In the course of this song, Dylan also compares himself with such literary figures as Edgar Allan Poe and the British poet/painter William Blake (Dylan himself has also done a number of paintings), not to mention such diverse figures as Jewish victim of the Holocaust Anne Frank, the movie hero Indiana Jones, and the British rock group The Rolling Stones. Some of the comparisons are more serious than others, of course, just as Dylan’s depiction of himself in various guises in the song partly acknowledges and partly lampoons his tendency to take on different styles and identities in the course of his long and varied life and career. He then ends the song with a reference to two major figures from classical music, suggesting the variety of his own musical tastes (and his own musical styles).

As with all songs, “I Contain Multitudes” can be fully experienced only in performance. You can hear Dylan’s performance here:

I Contain Multitudes

Today and tomorrow and yesterday too
The flowers are dying like all things do
Follow me close—I’m going to Bally-Na-Lee[1]
I’ll lose my mind if you don’t come with me
I fuss with my hair and I fight blood feuds . . . I contain multitudes

Gotta tell tale heart like Mr.

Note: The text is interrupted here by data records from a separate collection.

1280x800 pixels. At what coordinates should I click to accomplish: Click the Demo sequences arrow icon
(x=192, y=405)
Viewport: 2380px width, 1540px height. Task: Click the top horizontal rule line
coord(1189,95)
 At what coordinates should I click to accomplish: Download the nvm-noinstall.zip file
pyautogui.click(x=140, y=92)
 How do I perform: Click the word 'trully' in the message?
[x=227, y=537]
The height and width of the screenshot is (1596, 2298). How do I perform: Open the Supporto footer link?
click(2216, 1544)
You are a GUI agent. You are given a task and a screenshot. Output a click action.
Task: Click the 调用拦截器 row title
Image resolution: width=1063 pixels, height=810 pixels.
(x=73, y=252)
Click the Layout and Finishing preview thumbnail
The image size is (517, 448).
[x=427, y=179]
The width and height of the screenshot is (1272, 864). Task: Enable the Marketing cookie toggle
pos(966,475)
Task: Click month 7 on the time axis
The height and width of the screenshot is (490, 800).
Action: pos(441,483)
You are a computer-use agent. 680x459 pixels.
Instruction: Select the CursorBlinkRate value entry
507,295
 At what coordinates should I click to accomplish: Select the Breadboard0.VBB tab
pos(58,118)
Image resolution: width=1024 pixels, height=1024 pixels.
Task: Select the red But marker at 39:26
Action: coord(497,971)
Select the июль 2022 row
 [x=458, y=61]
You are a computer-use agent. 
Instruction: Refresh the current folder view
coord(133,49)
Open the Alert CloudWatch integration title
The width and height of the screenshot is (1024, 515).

Poe
Got skeletons in the walls of people you know
I’ll drink to the truth of things that we said
I’ll drink to the man that shares your bed
I paint landscapes—I paint nudes . . . I contain multitudes

A red Cadillac and a black moustache
Rings on my fingers that sparkle and flash
Tell me what’s next—what shall we do
Half my soul baby belongs to you
I rollick and I frolic with all the young dudes . . . I contain multitudes

I’m just like Anne Frank—like Indiana Jones
And them British bad boys the Rolling Stones
I go right to the edge—I go right to the end
I go right where all things lost—are made good again

I sing the songs of experience like William Blake
I have no apologies to make
Everything’s flowin’ all at the same time
I live on the boulevard of crime
I drive fast cars and I eat fast foods . . . I contain multitudes

Pink pedal pushers and red blue jeans
All the pretty maids and all the old queens
All the old queens from all my past lives
I carry four pistols and two large knives
I’m a man of contradictions and a man of many moods . . . I contain multitudes

Greedy old wolf—I’ll show you my heart
But not all of it—only the hateful part
I’ll sell you down the river—I’ll put a price on your head
What more can I tell ya—I sleep with life and death in the same bed

Get lost Madam—get up off my knee
Keep your mouth away from me
I’ll keep the path open—the path in my mind
I’ll see to it that there’s no love left behind
I play Beethoven sonatas Chopin’s preludes . . . I contain multitudes

NOTE

[1] Refers to Ballinalee, a remote village in Ireland. While it is not entirely clear why Dylan chose to reference this village, it is a picturesque place that has some poetic connections. It was, for example, featured in Antoine Ó Raifteiri’s poem “The Lass From Bally-na-Lee.” The lyrics to “I Contain Multitudes” use Ó Raifteiri’s spelling of the name of the town, suggesting a direct connection to this poem.